My favorite aspect of the novel is the complexity involved from a moral standpoint. You have black slave owners to white abolitionists whose welfare is dependent on slavery. Jones doesn't take the easy way out and there are no easy answers. Characters behave admirably in some situations abhorrently in others but always with purpose.

This novel is not an easy read and I wouldn't recommend it for light readers. After the first 30 pages, I had to start over, literally writing down notes about characters and lineage because it became too much to remember every time I put the book down.

Bottom Line: This book won the Pulitzer a few years back and it is a must read for people interested in the subject and historical fiction.

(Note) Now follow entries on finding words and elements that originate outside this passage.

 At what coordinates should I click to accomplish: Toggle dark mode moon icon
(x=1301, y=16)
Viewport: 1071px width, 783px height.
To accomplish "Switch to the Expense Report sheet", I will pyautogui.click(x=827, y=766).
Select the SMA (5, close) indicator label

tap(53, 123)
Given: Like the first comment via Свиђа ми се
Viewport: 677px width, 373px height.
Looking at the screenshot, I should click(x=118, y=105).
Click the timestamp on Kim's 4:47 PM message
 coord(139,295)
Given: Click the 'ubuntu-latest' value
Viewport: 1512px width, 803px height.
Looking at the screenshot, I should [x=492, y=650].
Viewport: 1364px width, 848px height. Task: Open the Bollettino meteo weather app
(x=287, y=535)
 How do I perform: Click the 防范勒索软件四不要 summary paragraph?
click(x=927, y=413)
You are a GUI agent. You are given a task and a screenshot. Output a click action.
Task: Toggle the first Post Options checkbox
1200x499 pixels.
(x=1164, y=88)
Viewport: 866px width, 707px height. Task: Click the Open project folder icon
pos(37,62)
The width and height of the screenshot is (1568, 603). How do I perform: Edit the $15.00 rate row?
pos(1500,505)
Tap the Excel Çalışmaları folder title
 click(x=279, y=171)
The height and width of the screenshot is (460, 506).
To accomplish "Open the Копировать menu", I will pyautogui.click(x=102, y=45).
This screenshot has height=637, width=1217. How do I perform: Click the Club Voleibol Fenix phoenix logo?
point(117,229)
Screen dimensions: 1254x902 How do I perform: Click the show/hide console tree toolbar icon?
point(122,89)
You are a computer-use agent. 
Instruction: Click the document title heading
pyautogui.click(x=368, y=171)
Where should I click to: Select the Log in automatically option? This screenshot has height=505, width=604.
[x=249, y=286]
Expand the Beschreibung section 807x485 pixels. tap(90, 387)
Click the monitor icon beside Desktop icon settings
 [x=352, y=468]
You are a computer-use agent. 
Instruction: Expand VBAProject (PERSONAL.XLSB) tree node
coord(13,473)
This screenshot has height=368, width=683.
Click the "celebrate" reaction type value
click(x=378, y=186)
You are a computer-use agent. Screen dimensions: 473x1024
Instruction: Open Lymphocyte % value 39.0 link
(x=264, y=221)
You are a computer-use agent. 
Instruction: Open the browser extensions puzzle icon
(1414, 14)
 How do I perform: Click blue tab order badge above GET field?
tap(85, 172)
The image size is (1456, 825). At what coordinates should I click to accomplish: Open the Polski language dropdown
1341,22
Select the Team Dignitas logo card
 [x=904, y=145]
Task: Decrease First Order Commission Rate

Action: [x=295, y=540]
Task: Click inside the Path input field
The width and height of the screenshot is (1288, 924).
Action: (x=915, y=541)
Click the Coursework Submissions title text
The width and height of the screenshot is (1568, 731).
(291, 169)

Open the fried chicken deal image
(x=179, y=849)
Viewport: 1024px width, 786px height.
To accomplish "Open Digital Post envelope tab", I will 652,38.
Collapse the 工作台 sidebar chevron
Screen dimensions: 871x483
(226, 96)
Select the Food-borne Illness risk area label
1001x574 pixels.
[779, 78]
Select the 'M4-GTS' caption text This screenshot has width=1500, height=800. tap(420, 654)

Book Review: Beautifully written
Summary: 5 Stars

Jones has written a classic, one which looks carefully at the always incendiary topic of race in America. He focuses on an unusual couple of freed blacks who owned their own slaves in Manchester County, VA. Throughout the book, the reader is exposed to the complicated relationships between this couple, Henry and Caldonia Townsend, their slaves, a white neighbor, and the county officials. Jones' tone is consistently unsympathetic, straightforward, and unsentimental. His dialogue between characters is beautifully crafted, funny at times, painful at others, but always worth re-reading. Stories within stories unfold and double back upon each other. The richness of the characters is revealed by the reader's changing reactions throughout the book, at times loathing a character and, just a few pages later, feeling sympathy toward him.